В одной деревне среднерусской полосы (назовем эту деревню Корягино) собрались как-то летом несколько старух и начали петь песни.

Они собрались в саду у Татьяны Тихоновны Кукушкиной, тоже пожилой крестьянки, сели за стол под многолетней тенистой вишней и для начала выпили по стопке водки и закусили. Муж Татьяны Тихоновны, дед Захар Петрович, поставив босые ноги на ступеньку, сидел на крыльце избы, к которой подступали вишневые деревья. Куря по старой привычке самосад вместо фабричных табачных изделий, он прилежно заменял сломанные зубья у деревянных грабель. Пение этих старух дед уже слышал много раз, а вина ни капли не пил. Рассказывали, правда, что, будучи помоложе, Захар Петрович, напротив, употреблял вино не в меру и однажды, когда явился домой сильно под хмельком и лег спать, Татьяна Тихоновна взяла и отхватила ему портняжными ножницами правый ус. Это якобы так потрясло старого гвардейца, участника империалистической войны и георгиевского кавалера, что дед только и произнес: «Дура». И сразу бросил пить. Впрочем, чего люди не наговорят шутки ради. Его супруга, загорелая, морщинистая, покрытая белым платком, стояла сейчас в некотором отдалении от стола, скрестив на груди руки и насмешливо посматривая на старух. Время от времени она их поощряла или прислуживала им, подкладывая из чугунка теплой картошки, нарезая в салат свежего влажного лука, укропа, помидоров и огурцов — все росло тут же, в огороде.

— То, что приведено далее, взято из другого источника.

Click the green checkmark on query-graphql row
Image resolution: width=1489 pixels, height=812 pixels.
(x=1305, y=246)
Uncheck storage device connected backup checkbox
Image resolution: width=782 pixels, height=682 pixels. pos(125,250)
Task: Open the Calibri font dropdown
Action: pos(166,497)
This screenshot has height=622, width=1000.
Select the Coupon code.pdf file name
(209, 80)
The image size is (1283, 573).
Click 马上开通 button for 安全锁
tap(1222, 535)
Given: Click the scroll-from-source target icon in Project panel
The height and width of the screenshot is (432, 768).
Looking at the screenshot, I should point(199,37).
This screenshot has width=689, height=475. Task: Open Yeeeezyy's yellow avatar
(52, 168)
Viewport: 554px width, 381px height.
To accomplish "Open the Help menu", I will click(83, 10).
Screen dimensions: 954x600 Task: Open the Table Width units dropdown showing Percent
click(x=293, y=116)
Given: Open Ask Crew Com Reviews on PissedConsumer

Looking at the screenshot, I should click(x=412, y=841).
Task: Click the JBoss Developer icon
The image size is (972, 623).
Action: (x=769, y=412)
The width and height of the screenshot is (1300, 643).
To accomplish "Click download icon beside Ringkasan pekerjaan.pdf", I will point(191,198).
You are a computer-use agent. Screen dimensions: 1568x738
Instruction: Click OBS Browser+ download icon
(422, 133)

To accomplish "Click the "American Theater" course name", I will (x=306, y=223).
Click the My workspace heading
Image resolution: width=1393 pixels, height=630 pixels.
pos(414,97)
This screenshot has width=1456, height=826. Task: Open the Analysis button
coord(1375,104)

Стояла хорошая сухая погода («вёдро» — как благо-звучно выражаются старожилы русских деревень, во многом сохраняющие теплый исконный выговор). Была пора сенокоса, собственно, заключительный его период, когда одновременно заполняют силосные ямы, уминая в них траву гусеничными тракторами. Слышно было, как где-то в лугах трещали сенокосилки, покрикивали работники, внезапно напрягались грузовики, не без труда вывозившие готовое сено по зыбкому пойменному грунту. В небе, как будто подвыгоревшем от многодневного благоприятного жара, стояли на месте разрозненные кучевые облака, имевшие, впрочем, серую, «дождевую» подкраску. Вокруг стола, за которым обедали старухи, бродили нахальные инкубаторские куры; они вспархивали на лавки, даже на стол и, вспугнутые хозяйкой или гостями, кидались с очумелым кудахтаньем на землю. На стволе вишни, особенно в корявых ее расщелинах, было много загустевшего сока, похожего на засахарившийся пчелиный мед. Не очень крупные ягоды, свисавшие над столом, были уже совсем спелые, томные и сочные. Некоторые из них были поклеваны птицами, а другие неизвестно по какой причине завяли, сморщились.